Elogio
de Nelson Mandela/ Mario Vargas LLosa
Nelson
Mandela, el político más admirable de estos tiempos revueltos, agoniza en un
hospital de Pretoria y es probable que cuando se publique este artículo ya haya
fallecido, pocas semanas antes de cumplir 95 años y reverenciado en el mundo
entero.
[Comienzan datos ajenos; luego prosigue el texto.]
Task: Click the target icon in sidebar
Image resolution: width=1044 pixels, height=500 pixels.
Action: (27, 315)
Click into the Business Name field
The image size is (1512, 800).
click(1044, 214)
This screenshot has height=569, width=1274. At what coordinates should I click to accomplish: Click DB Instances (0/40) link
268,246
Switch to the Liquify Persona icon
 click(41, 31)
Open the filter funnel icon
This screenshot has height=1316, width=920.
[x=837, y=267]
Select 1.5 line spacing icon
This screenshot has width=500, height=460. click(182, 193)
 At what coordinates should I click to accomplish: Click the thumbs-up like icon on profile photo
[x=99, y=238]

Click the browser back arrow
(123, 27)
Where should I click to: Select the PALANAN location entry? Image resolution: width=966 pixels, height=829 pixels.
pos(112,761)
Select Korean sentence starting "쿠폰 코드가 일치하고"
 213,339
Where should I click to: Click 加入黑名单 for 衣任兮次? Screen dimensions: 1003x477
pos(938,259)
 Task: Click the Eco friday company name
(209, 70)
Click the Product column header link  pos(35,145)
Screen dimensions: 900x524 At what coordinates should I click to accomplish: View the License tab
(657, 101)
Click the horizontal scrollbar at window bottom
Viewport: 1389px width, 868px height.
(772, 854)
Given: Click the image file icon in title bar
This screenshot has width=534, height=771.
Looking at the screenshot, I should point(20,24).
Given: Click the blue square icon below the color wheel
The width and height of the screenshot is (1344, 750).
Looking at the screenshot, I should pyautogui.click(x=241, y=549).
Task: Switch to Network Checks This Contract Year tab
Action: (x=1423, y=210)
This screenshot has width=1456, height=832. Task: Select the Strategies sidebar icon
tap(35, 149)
Por una vez podremos estar seguros de que todos los elogios que lluevan
sobre su tumba serán justos, pues el estadista sudafricano transformó la
historia de su país de una manera que nadie creía concebible y demostró, con su
inteligencia, destreza, honestidad y valentía, que en el campo de la política a
veces los milagros son posibles.
Todo
aquello se gestó, antes que en la historia, en la soledad de una conciencia, en
la desolada prisión de Robben Island, donde Mandela llegó en 1964, a cumplir
una pena de trabajos forzados a perpetuidad. Las condiciones en que el régimen
del apartheid tenía a sus prisioneros políticos en aquella isla rodeada de
remolinos y tiburones, frente a Ciudad del Cabo, eran atroces. Una celda tan
minúscula que parecía un nicho o el cubil de una fiera, una estera de paja, un
potaje de maíz tres veces al día, mudez obligatoria, media hora de visitas cada
seis meses y el derecho de recibir y escribir sólo dos cartas por año, en las
que no debía mencionarse nunca la política ni la actualidad. En ese
aislamiento, ascetismo y soledad transcurrieron los primeros nueve años de los
veintisiete que pasó Mandela en Robben Island.